Further: filtering on a specific date to the second (with OP_EQUAL) will almost(?) never return any rows. AFAS seems to store dates internally with a granularity smaller than a second -probaby in microseconds- and the filter value also seems to be interpreted in microseconds. Which means that (unless there is some way to specify milliseconds in the filter value), the filter value is always interpreted as being exactly on the .000 milliseconds border. (A filter value of 2017-07-01T00:00:02 is actually always 2017-07-01T00:00:02.000; there is no way to influence that.)

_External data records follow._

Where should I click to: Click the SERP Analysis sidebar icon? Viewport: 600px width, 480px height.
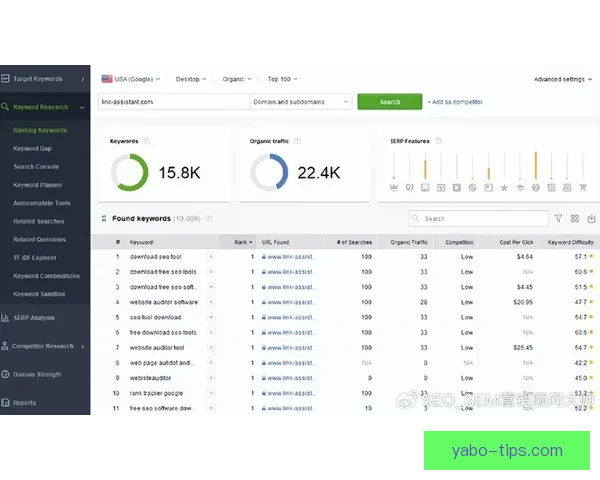(6, 317)
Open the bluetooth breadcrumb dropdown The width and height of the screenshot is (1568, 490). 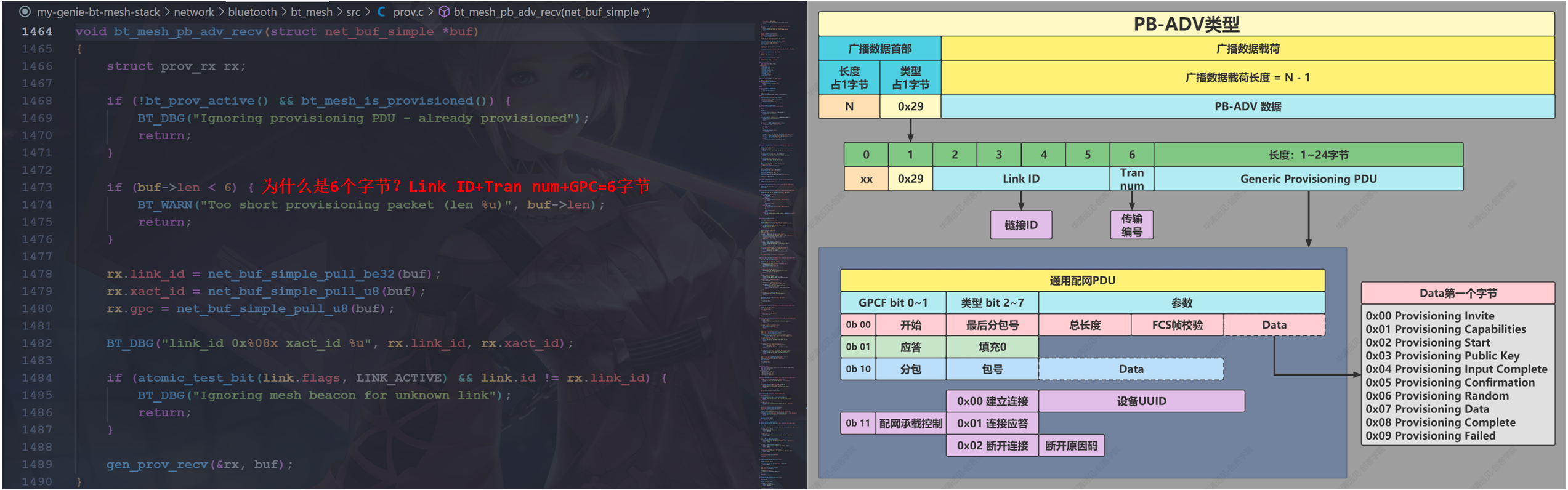[x=252, y=12]
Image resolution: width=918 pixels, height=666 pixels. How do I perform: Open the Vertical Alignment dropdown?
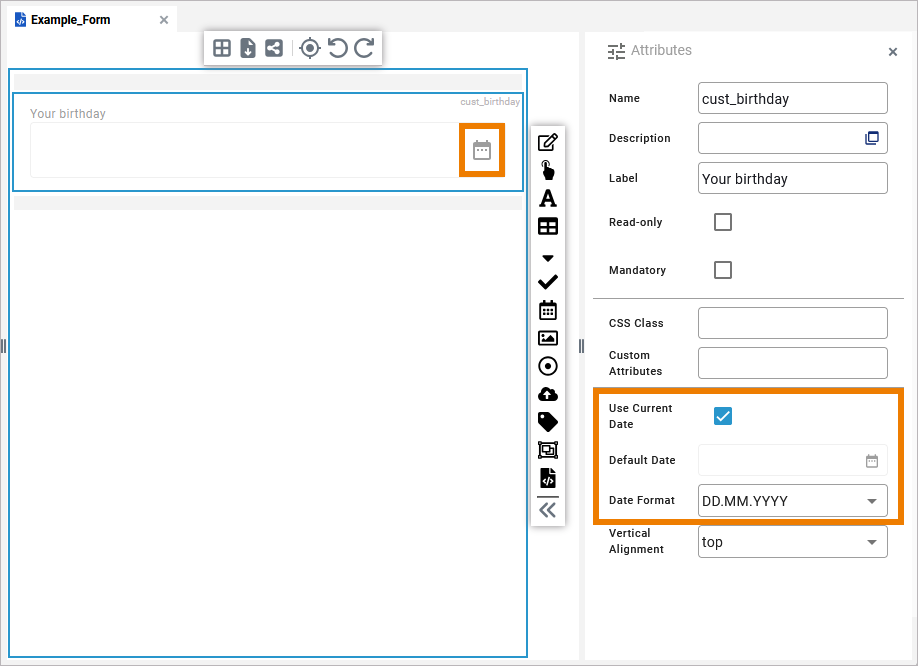792,542
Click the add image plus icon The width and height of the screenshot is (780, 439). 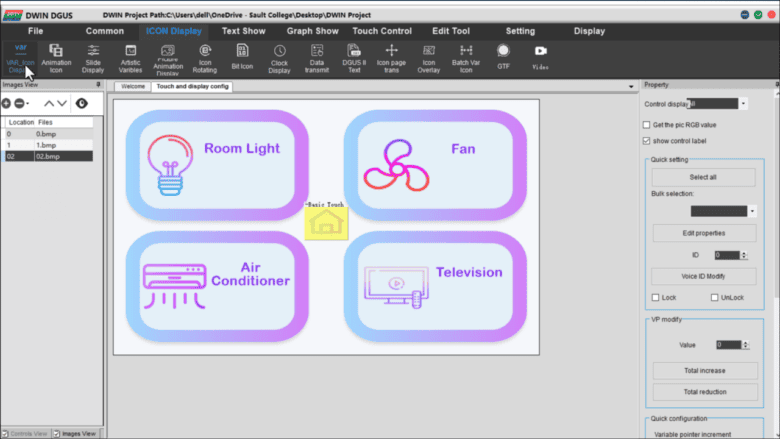pyautogui.click(x=6, y=103)
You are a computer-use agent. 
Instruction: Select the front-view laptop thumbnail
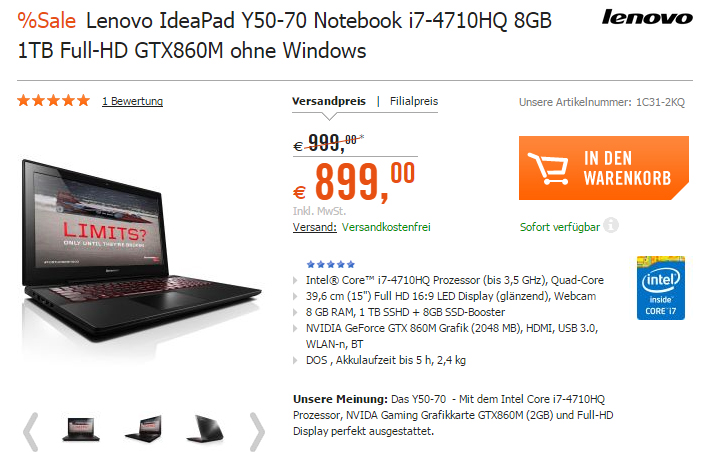pos(81,429)
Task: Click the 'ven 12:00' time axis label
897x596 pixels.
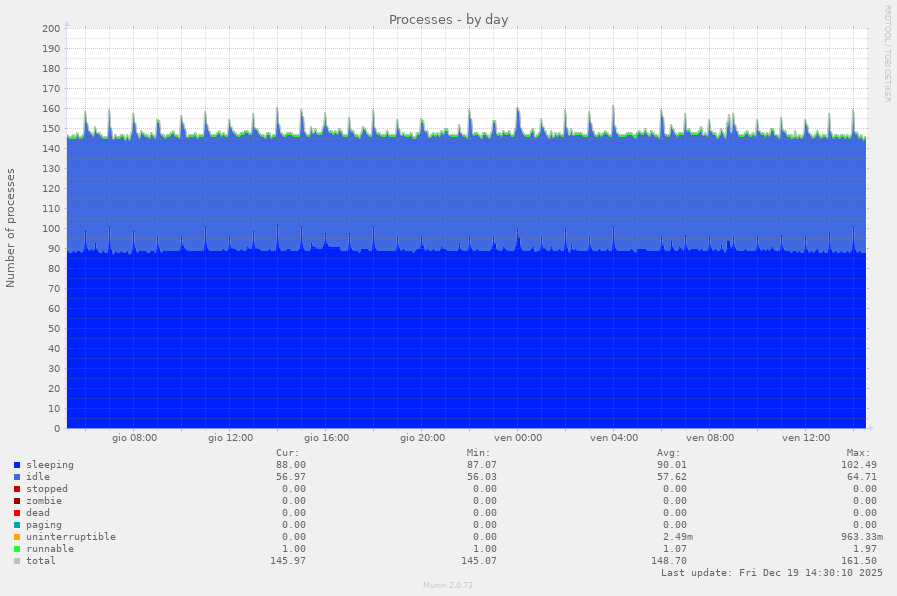Action: tap(806, 438)
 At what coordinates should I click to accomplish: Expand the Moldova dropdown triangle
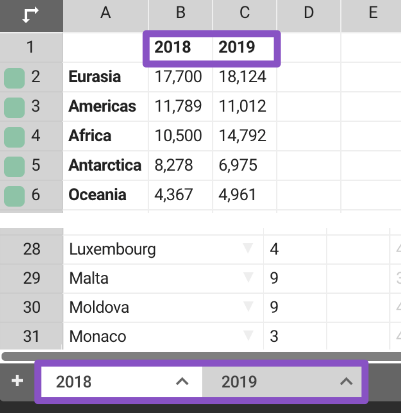coord(248,306)
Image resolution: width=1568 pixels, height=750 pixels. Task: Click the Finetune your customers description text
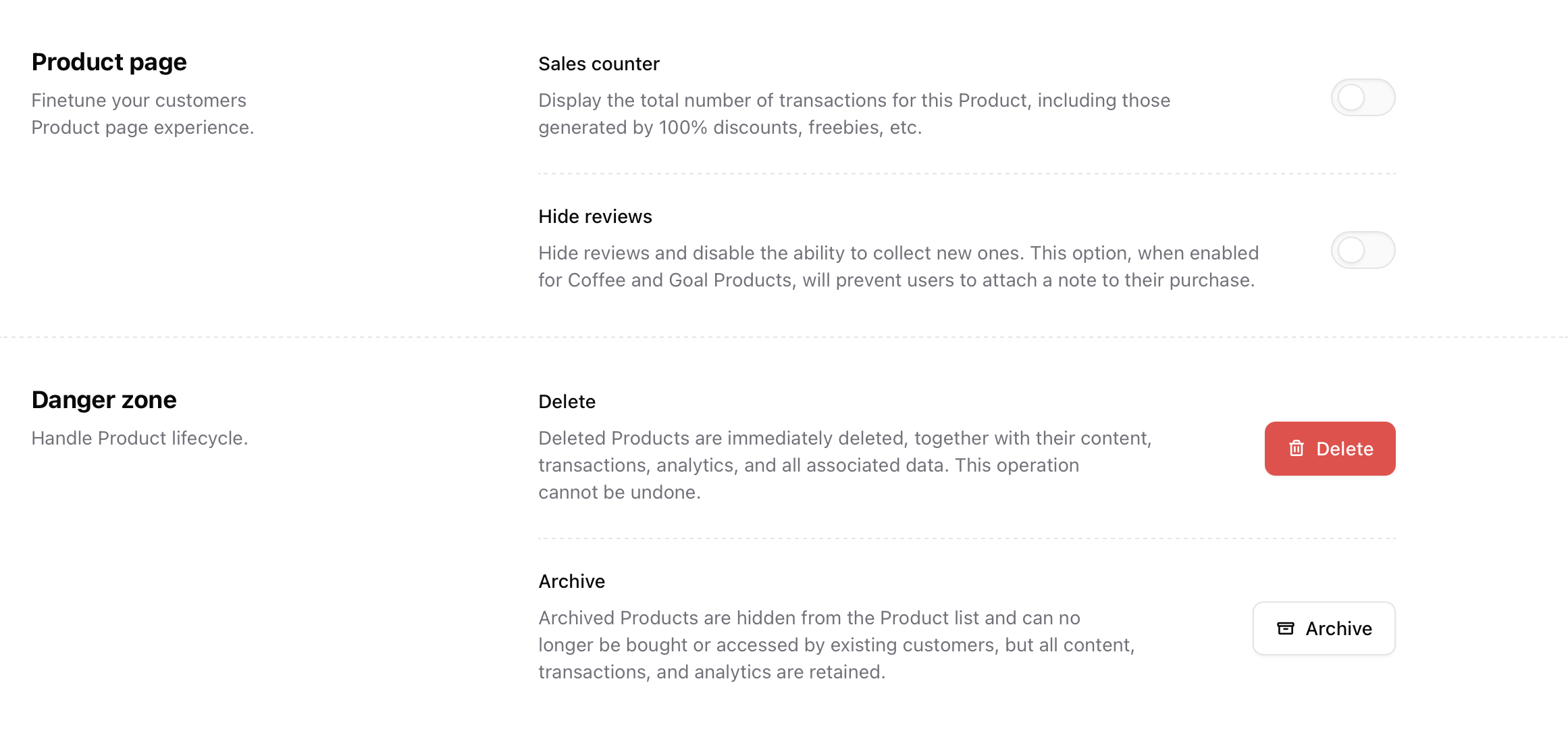click(x=142, y=114)
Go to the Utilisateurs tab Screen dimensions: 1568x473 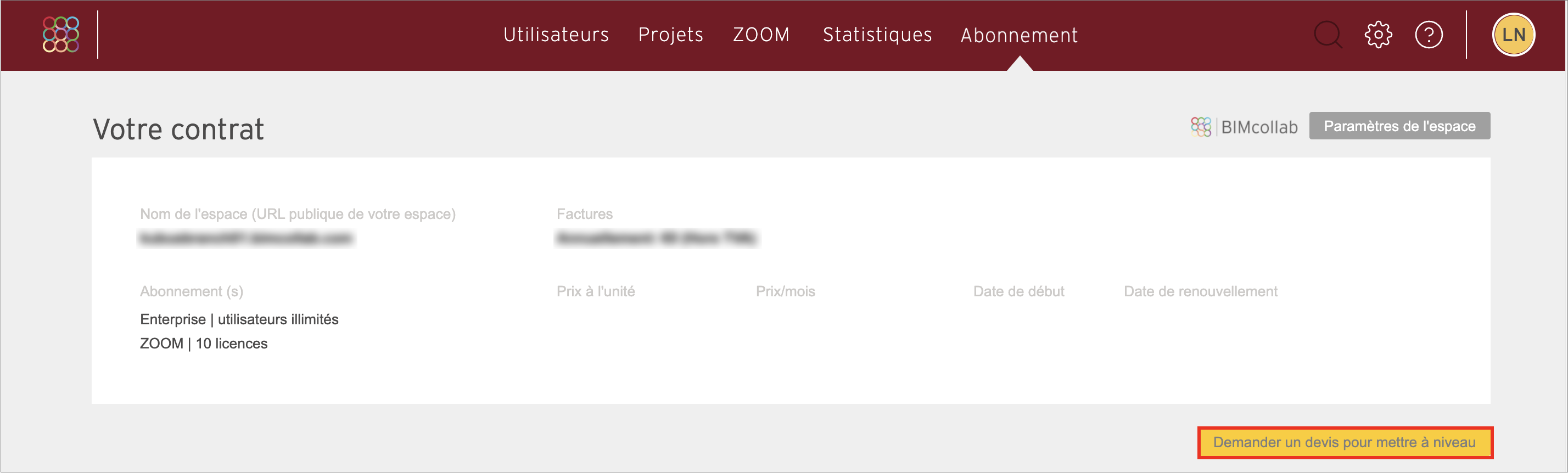[x=556, y=35]
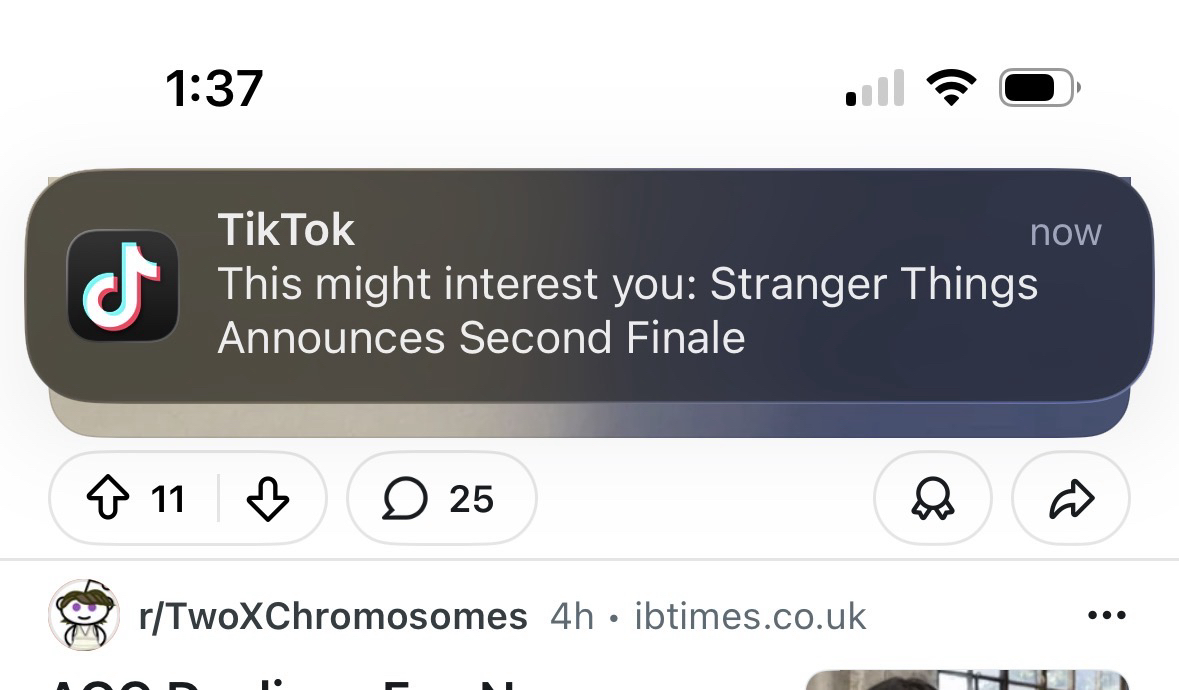This screenshot has height=690, width=1179.
Task: Tap the cellular signal bars
Action: tap(875, 88)
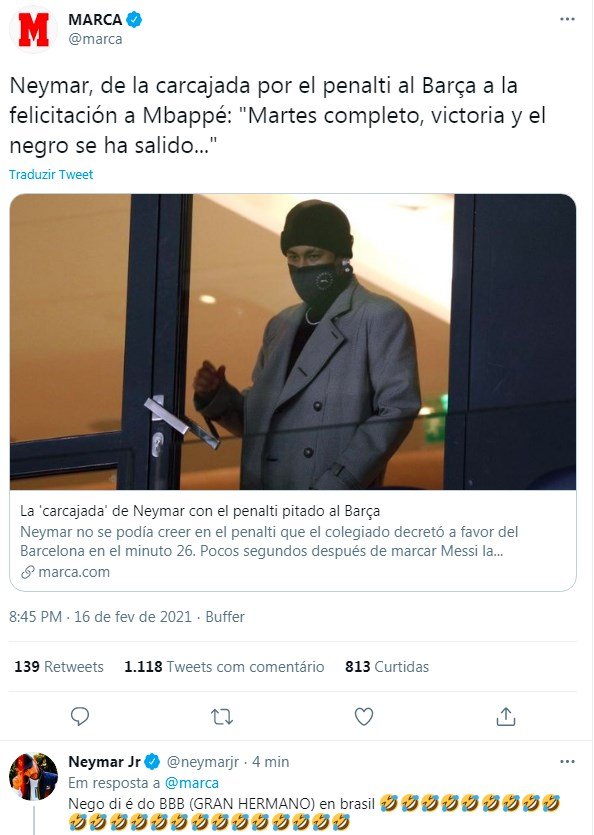This screenshot has width=594, height=835.
Task: Click @marca mention in Em resposta a
Action: (x=192, y=783)
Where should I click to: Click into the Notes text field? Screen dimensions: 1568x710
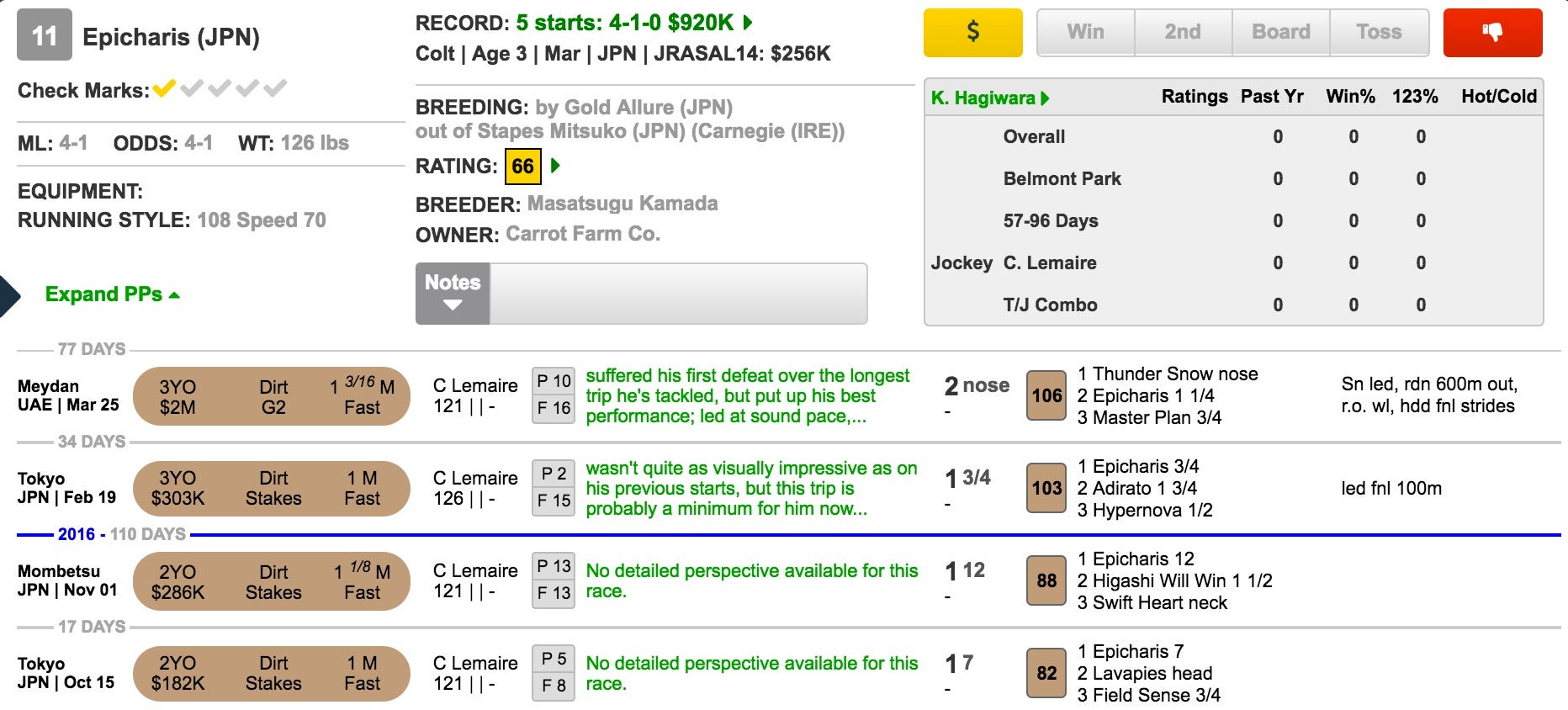pos(678,294)
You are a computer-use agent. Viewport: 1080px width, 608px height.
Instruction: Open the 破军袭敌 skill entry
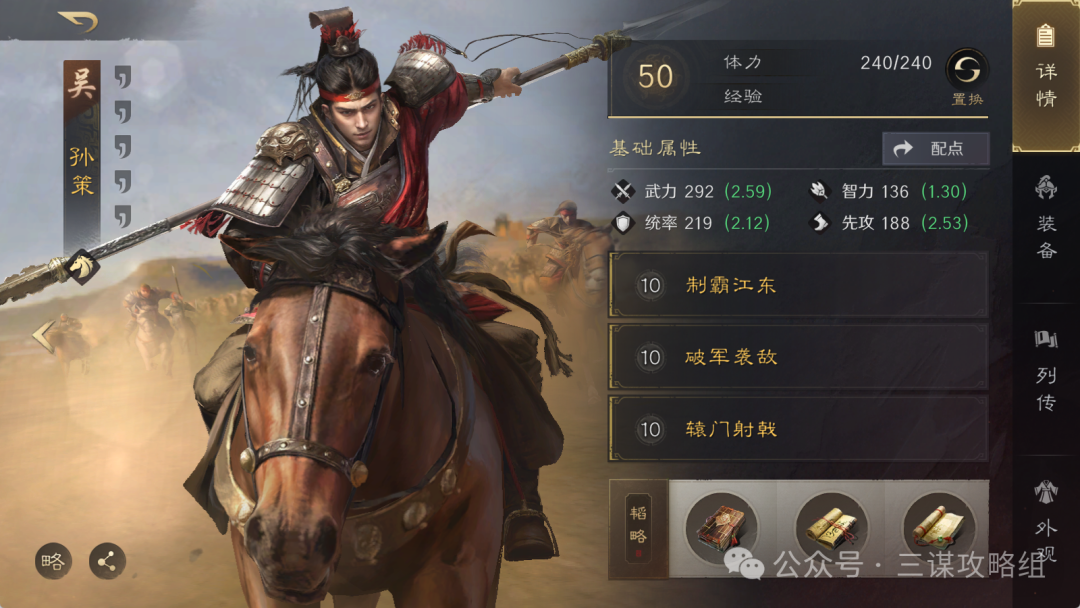pos(799,357)
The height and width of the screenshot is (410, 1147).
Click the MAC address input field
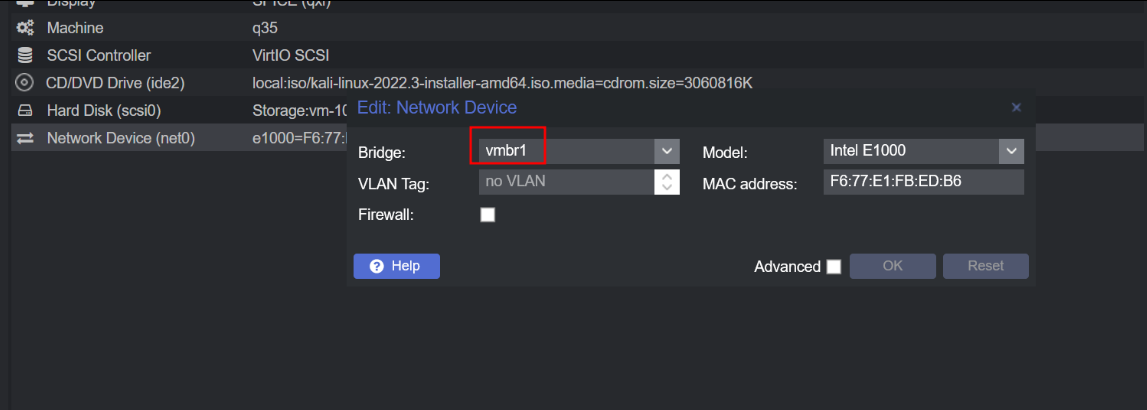tap(923, 182)
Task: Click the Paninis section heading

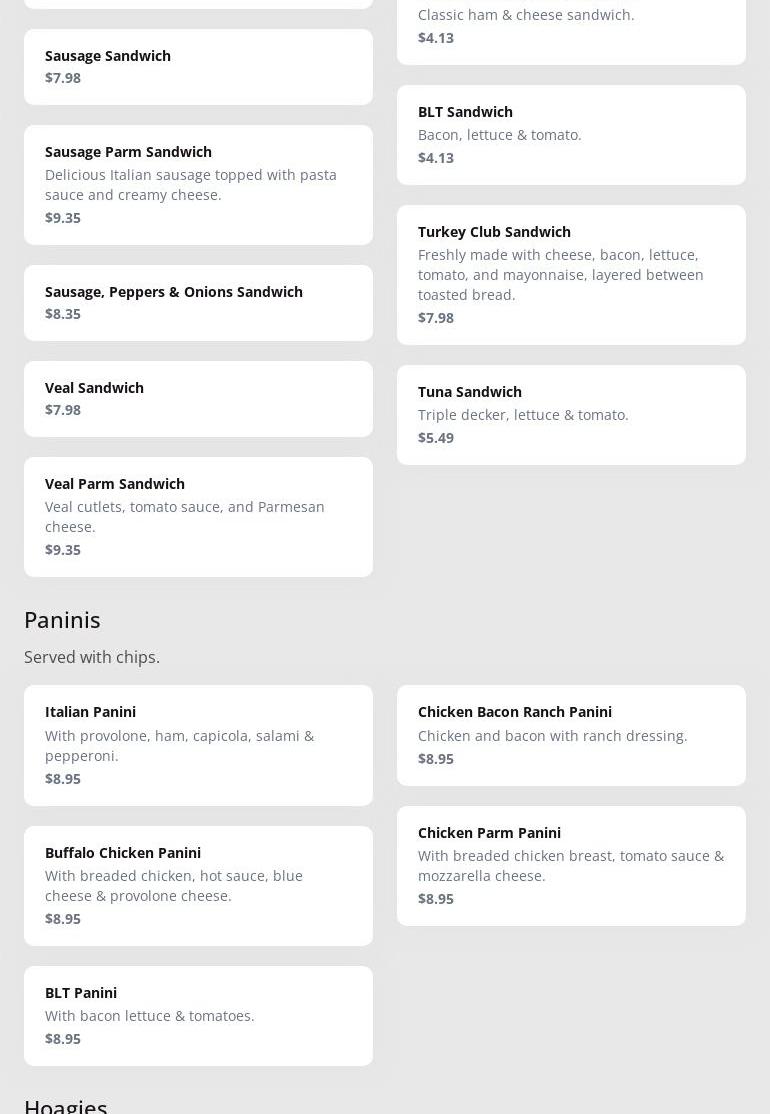Action: (x=62, y=620)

It would be nice if a Get connector would interpret a filter value just like it displays the value. Meaning: a filter 'EQUALS 2017-07-01T00:00:02' would mean "the time rounded to a second equals this value". But it doesn't. And as long as it doesn't, you will have to pass a double filter in order to get all values within a range of a second: e.g. '>= 2017-07-01T00:00:02 AND < 2017-07-01T00:00:03'.
(Above also means that for date values, there is almost no difference between '>' (OP_LARGER_THAN) and '>=' (OP_LARGER_OR_EQUAL) filters. Probably it only makes a difference for rows with a recorded time ending in .000 milliseconds.)
Above are not necessarily bugs. Just inconveniences, and omissions in documentation. (Arguably, if AFAS does not want to interpret an 'EQUALS' filter like it displays it, then the bug is having no way to specify milliseconds in the filter value.)
The following is a bug (in my opinion), however.
Tests show that if a date value is displayed by a Get connector as 2017-07-01T00:00:02, then there is only a ~50% chance that a query with a filter '>= 2017-07-01T00:00:02' will return that row. And there is a ~50% chance that a query with a filter '< 2017-07-01T00:00:02' will return that row, instead.
That's right: 2017-07-01T00:00:02 is (often) smaller than 2017-07-01T00:00:02!
This means that the earlier example query '>= 2017-07-01T00:00:02 AND < 2017-07-01T00:00:03' will statistically only return half of the rows that have a display value of 2017-07-01T00:00:02, plus half of the rows that have a display value of 2017-07-01T00:00:03.
The behavior can have various inconvenient implications, depending on your application. This is likely caused by AFAS rounding values with >= .500 milliseconds up to the next second before displaying; this strange behavior would likely disappear if they rounded all values down to a full second.